● **YOUR TASK**
Write down every entry once more, exactly as it reads.

● **DATASET EXCERPTS**
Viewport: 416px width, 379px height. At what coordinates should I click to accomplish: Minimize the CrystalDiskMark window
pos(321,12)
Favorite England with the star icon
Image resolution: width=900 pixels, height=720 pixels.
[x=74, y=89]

● **OUTPUT OF THE TASK**
Viewport: 416px width, 379px height. At what coordinates should I click to accomplish: Minimize the CrystalDiskMark window
pos(321,12)
Favorite England with the star icon
Image resolution: width=900 pixels, height=720 pixels.
[x=74, y=89]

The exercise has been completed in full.